B. Jury Instructions.

 “The standard of review for a trial court's issuance or refusal of a jury instruction is whether, when read and considered as a whole, the instructions given are prejudicially insufficient, erroneous, inconsistent, or misleading.”  State v. Balanza, 93 Hawai‘i 279, 283, 1 P.3d 281, 285 (2000) (quotation [ (sic) ] and internal quotation marks omitted).  “Erroneous instructions are presumptively harmful and are a ground for reversal unless it affirmatively appears from the record as a whole that the error was not prejudicial.”   State v. Sua, 92 Hawai‘i 61, 69, 987 P.2d 959, 967 (1999) (quoting State v. Pinero, 70 Haw. 509, 527, 778 P.2d 704, 716 (1989) (quotation [ (sic) ] omitted)).   In other words,

error is not to be viewed in isolation and considered purely in the abstract.   It must be examined in the light of the entire proceedings and given the effect which the whole record shows it to be entitled.   In that context, the real question becomes whether there is a reasonable possibility that error may have contributed to conviction.

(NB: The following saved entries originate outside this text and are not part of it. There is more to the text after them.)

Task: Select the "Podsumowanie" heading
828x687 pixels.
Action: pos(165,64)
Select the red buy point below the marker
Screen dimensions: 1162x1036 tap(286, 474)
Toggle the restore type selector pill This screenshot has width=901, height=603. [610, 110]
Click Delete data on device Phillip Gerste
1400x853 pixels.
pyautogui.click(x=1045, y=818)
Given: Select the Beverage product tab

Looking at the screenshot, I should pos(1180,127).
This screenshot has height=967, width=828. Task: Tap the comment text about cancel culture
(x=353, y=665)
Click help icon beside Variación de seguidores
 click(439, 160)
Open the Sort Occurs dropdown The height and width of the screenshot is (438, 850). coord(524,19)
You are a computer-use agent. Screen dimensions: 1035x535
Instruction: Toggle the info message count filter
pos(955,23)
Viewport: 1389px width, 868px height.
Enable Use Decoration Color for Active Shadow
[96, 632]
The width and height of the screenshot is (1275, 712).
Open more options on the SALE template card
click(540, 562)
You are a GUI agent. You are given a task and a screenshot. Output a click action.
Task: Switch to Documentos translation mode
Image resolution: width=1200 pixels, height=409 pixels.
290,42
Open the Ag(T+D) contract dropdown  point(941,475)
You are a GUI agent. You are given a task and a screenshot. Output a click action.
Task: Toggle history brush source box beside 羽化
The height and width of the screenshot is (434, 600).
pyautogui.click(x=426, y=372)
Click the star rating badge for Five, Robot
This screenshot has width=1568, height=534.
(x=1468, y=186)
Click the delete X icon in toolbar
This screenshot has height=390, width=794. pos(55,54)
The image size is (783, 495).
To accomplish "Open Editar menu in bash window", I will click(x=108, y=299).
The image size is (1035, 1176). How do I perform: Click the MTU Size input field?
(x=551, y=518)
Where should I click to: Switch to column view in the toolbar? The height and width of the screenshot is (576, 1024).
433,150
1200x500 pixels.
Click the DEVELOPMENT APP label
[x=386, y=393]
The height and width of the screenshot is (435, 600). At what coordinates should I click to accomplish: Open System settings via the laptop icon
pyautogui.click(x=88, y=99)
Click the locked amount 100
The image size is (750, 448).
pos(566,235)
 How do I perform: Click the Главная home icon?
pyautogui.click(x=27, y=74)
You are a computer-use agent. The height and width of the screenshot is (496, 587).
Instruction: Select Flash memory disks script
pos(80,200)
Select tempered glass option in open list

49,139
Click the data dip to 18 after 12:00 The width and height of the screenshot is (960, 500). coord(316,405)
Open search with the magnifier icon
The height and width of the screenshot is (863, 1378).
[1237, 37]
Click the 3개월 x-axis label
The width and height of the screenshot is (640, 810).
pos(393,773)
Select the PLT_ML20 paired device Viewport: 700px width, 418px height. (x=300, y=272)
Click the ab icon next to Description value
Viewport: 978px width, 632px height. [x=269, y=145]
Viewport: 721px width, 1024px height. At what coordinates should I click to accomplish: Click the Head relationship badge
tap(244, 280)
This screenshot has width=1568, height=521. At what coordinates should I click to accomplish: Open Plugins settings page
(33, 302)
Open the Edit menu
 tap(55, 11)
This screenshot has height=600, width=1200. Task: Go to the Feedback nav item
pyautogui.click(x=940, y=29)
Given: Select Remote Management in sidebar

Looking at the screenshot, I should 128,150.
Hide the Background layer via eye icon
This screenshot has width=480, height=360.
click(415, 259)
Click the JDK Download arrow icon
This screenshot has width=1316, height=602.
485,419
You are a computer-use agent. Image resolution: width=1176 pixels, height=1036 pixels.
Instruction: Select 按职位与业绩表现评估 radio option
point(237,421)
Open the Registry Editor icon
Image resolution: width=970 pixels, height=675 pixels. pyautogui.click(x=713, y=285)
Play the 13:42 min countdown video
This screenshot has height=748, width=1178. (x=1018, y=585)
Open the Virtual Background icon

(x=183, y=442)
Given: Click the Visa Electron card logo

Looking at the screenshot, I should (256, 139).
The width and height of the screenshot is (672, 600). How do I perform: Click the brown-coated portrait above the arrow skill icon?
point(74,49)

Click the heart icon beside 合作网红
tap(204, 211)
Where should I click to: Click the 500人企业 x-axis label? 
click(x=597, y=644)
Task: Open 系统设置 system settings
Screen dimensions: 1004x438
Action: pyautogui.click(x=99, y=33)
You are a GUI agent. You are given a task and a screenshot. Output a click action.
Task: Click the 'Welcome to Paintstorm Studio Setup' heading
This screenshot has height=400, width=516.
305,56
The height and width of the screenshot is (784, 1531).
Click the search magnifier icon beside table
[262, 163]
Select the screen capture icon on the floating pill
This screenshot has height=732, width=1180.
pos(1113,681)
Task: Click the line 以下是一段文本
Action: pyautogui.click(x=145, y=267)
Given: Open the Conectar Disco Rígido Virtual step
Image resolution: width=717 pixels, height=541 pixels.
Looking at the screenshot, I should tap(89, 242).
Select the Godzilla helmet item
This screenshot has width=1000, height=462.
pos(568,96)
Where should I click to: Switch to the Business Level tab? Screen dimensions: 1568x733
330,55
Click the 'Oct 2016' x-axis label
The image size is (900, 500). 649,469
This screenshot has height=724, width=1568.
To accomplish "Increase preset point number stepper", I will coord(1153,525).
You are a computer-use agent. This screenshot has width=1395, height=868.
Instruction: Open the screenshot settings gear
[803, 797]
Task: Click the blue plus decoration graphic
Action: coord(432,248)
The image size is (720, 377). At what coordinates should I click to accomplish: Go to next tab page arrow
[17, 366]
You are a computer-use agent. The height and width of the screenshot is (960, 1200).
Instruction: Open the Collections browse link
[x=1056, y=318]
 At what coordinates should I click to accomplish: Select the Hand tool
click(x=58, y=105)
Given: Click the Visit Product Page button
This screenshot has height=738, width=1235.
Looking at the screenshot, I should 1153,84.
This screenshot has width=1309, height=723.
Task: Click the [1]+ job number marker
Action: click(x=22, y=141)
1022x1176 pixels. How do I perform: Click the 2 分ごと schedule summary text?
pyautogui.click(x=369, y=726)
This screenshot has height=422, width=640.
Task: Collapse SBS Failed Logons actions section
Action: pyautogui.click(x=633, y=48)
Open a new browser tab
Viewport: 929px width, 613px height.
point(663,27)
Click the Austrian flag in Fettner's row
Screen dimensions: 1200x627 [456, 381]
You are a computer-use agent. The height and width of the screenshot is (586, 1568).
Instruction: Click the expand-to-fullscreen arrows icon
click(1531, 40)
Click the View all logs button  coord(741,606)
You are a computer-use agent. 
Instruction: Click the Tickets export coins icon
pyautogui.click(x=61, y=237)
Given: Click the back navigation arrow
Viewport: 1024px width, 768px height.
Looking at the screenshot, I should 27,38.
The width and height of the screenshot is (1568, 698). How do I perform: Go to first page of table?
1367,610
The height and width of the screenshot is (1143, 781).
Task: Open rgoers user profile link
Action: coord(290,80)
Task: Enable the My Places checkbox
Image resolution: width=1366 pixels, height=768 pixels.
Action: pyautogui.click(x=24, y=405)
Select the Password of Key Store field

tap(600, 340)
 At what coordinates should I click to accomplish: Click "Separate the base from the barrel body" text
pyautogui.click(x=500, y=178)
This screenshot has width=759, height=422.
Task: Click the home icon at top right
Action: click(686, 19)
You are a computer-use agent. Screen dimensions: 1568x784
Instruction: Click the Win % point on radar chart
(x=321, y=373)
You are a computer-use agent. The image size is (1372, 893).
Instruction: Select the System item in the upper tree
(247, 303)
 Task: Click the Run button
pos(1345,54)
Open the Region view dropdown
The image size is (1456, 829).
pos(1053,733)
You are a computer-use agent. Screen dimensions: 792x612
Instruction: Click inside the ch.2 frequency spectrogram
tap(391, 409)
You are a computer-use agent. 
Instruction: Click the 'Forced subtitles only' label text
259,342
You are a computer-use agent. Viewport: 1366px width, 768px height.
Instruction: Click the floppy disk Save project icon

Id. (quoting State v. Heard, 64 Haw. 193, 194, 638 P.2d 307, 308 (1981) (citations omitted)).

Jury instructions “to which no objection has been made at trial will be reviewed only for plain error.”  State v. Sawyer, 88 Hawai‘i 325, 330, 966 P.2d 637, 642 (1998) (citing Pinero, 75 Haw. at 291-92, 859 P.2d at 1374).   If the substantial rights of the defendant have been affected adversely, the error may be considered as plain error.   See id.

State v. Aganon, 97 Hawai‘i 299, 302, 36 P.3d 1269, 1272 (2001) (original brackets omitted).

C. Constitutional Questions.

 “We answer questions of constitutional law by exercising our own independent judgment based on the facts of the case, and, thus, questions of constitutional law are reviewed on appeal under the right/wrong standard.”   State v. Rivera, 106 Hawai‘i 146, 155, 102 P.3d 1044, 1053 (2004) (citations, internal quotation marks and block quote format omitted).

III. Discussion.

A.

 For his first point of error on appeal, Defendant contends the circuit court's instructions on the offense of assault in the second degree included in Count II constituted plain error.   However, because Defendant was convicted as charged in Count II of assault in the first degree, any error in the jury instructions on the included offense was harmless beyond a reasonable doubt.  State v. Gunson, 101 Hawai‘i 161, 165-66, 64 P.3d 290, 294-95 (App.2003).

 Nonetheless, Defendant argues:

Principally, the lower court virtually foreclosed the jury's consideration of the Included Offense.   It failed to instruct the jury that, if they considered the Included Offense, they were to return verdicts of either “not guilty” or “guilty” as to that offense.   Neither does the [record on appeal] evidence that the lower court provided verdict forms for the Included Offense.   The fact that the Count II verdict instruction specifically limited the jury's choices to either “not guilty” or “guilty” only of Assault1 rendered the Included Offense instruction superfluous and effectively foreclosed the jury's consideration of Assault2 in Count II. The Included Offense instruction contained NO reference to Count II and did not immediately follow the elements instruction on the charged offense, such that the relationship between the two instructions and the manner by which the jury was to have considered each instruction were clear.   The fact that the Included Offense instruction was placed five pages after the Count II verdict instruction and read to the jury in that order further ensured that the jury would not consider the Included Offense.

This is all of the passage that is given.